Saved entries:
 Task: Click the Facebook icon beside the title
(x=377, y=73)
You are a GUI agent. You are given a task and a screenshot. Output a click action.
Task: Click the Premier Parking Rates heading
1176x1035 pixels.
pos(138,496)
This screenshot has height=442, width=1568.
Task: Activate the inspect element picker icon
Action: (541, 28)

* **Work to be completed**: Set down all of the records shown above once more, exactly.

* **Solved problem**:
 Task: Click the Facebook icon beside the title
(x=377, y=73)
You are a GUI agent. You are given a task and a screenshot. Output a click action.
Task: Click the Premier Parking Rates heading
1176x1035 pixels.
pos(138,496)
This screenshot has height=442, width=1568.
Task: Activate the inspect element picker icon
Action: (541, 28)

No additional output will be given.